1.3 L'identification et l'analyse des erreurs
La complexité naturellement existante dans les HRO génère « une grande capacité à commettre des erreurs opérationnelles qui peuvent dégénérer en catastrophes » (Roberts; 1990). Pour fonctionner de manière sûre, l'attention portée à l'environnement et au travail doit être en pleine capacité à identifier les erreurs ou signaux faibles qui peuvent conduire à l'accident (Roberts, 1993). Cette capacité permet d'être en mesure de réajuster à temps la situation. Il est important de développer une vigilance particulière en matière d'erreur. Cette notion de vigilance ne correspond pas à un comportement d'identification unique, mais à la manière dont l'ensemble des comportements d'identification est assemblé (Weick & Roberts, 1993, p. 361). Les individus se projettent dans l'action en cours avec un souci particulier de ce qui est à atteindre : « soucieux de maintenir la présence à l'esprit de chacun des enjeux de l'action en cours, de ses propres attentes en tant que mandant ou principal, et d'anticiper sur la réalisation de l'action, le manager oriente son attention sur l'attention d'autrui. » (Laroche, 2006, p.102). Pour qualifier cette vigilance exacerbée, Laroche décide d'adopter l'ancien terme français d'Advertance, se référant à la lucidité. Il définit l'advertance : « par son orientation (l'attention d'autrui), par sa finalité (la réalisation d'une action), et par le lien entre les personnes impliquées (interdépendance). » (Laroche, 2006, p.102). Les erreurs et signaux faibles sont identifiés si le processus est particulièrement vigilant concernant ces trois niveaux. La difficulté de leur détection, à ce stade, est liée aux phénomènes complexes générateurs de dilemmes. Les équivoques doivent être détectées, mais elles sont partiellement indescriptibles et incompréhensibles (Weick, 1979, p.12) la fiabilité doit donc jouer, non pas pour éviter les équivoques, mais pour les considérer et pour les prendre en compte.

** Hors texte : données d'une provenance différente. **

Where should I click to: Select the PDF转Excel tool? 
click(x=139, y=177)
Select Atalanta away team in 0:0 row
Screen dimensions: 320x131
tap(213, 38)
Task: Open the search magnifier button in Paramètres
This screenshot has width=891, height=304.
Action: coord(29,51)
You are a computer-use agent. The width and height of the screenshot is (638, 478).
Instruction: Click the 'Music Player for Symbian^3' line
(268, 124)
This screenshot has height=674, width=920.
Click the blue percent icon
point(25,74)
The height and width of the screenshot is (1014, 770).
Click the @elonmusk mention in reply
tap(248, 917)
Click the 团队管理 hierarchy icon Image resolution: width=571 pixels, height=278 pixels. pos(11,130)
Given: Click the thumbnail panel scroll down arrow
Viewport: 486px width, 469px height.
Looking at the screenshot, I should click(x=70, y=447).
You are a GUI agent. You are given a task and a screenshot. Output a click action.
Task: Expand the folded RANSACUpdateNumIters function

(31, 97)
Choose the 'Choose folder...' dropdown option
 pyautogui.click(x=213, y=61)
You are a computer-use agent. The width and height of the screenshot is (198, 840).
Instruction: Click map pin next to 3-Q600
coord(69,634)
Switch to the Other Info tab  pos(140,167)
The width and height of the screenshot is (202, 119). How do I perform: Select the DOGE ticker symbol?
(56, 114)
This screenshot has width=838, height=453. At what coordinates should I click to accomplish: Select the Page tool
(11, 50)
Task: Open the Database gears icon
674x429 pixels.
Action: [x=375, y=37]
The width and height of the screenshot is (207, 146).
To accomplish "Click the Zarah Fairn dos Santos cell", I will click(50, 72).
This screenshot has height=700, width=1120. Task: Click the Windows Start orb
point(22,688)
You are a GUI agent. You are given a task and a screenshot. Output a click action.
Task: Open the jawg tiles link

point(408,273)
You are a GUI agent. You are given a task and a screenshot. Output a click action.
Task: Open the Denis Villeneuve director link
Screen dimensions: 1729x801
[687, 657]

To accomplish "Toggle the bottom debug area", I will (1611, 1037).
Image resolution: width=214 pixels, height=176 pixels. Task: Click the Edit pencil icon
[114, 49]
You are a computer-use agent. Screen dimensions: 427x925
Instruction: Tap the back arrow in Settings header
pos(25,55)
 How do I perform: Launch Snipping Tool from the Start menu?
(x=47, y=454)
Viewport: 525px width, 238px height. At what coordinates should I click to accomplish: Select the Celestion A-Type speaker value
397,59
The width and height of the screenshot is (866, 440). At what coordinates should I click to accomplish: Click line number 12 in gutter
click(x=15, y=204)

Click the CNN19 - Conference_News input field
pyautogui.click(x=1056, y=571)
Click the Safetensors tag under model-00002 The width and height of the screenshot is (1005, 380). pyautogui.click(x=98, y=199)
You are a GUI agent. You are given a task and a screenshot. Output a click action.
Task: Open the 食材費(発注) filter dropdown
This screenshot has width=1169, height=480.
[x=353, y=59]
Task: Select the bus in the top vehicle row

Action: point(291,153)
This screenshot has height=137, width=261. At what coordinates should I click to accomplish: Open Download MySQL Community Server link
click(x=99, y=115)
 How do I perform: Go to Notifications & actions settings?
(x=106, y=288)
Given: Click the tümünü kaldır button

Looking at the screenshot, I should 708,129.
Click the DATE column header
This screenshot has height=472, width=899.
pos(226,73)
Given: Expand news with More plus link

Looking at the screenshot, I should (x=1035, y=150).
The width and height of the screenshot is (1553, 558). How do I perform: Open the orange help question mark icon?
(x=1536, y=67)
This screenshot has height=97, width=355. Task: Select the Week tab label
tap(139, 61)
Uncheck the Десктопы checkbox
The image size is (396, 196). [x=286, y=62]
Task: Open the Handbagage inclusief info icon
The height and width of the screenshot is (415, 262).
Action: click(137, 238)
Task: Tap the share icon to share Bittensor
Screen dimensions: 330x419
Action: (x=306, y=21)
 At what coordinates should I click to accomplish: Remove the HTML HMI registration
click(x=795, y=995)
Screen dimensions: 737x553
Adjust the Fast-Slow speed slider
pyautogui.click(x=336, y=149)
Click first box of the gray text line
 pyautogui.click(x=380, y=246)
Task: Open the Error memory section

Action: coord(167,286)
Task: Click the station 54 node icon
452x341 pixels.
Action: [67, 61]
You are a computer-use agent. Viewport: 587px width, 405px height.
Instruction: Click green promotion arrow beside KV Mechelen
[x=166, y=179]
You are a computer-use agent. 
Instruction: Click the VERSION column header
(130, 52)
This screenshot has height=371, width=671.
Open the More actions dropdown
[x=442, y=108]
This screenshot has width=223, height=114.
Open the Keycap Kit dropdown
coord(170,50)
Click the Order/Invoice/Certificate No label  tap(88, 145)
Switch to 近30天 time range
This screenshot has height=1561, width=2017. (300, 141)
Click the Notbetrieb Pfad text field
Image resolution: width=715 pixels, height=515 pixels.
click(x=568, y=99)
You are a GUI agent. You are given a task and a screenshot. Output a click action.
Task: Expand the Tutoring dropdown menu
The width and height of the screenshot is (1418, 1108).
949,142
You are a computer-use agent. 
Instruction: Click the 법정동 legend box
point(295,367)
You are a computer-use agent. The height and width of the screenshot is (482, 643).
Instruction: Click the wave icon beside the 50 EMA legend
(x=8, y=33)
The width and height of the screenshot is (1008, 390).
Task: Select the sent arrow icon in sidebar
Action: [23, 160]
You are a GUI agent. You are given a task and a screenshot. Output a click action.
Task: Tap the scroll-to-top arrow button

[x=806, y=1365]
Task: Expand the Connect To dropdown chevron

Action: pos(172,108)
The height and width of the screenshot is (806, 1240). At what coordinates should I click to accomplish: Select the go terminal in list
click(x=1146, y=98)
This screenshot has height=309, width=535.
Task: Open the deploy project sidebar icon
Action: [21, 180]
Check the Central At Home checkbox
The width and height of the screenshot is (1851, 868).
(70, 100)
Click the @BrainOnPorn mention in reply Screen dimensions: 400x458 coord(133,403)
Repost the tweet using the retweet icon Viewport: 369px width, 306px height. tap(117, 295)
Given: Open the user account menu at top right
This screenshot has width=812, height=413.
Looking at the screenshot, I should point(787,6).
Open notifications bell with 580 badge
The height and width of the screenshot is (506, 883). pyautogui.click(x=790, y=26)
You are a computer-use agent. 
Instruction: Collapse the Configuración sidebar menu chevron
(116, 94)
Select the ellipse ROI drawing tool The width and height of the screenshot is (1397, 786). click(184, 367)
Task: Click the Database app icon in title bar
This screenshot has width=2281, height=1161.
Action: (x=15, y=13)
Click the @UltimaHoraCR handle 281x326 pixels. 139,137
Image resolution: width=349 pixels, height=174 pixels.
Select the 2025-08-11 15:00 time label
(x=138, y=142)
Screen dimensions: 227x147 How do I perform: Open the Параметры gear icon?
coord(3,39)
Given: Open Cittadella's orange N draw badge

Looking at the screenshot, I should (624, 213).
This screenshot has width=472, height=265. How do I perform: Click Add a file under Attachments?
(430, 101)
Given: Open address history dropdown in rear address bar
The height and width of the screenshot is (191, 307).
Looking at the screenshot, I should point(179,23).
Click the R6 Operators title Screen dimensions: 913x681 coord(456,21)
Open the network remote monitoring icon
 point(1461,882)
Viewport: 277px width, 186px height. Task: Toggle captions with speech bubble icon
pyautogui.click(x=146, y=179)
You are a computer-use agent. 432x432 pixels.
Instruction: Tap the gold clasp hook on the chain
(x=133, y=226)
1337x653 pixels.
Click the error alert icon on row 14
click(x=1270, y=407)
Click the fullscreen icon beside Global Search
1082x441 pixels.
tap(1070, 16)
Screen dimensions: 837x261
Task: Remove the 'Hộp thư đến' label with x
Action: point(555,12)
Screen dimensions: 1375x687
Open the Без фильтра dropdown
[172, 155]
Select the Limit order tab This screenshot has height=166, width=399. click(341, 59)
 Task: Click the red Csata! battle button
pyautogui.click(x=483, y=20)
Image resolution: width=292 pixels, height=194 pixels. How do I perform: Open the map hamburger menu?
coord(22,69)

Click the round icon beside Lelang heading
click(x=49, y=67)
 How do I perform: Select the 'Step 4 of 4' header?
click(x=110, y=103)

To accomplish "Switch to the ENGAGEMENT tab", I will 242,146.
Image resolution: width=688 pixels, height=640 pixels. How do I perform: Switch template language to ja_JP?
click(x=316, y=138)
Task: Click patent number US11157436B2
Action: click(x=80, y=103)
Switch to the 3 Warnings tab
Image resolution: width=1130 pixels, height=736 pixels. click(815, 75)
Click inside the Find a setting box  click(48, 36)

Les membres des organisations ont une grande capacité à reconnaître les erreurs latentes et à les désamorcer avant qu'elles ne se transforment en crise, si elles suivent le double mécanisme proposé par Koenig : « 1) éviter de faire sortir le système de l'enveloppe de sécurité, 2) capacité à ramener le système dans cette enveloppe après qu'il en soit sorti » (Koenig; 2007, p.12). Pour être capable de détecter les erreurs et équivoques une base de connaissances solide du domaine est nécessaire.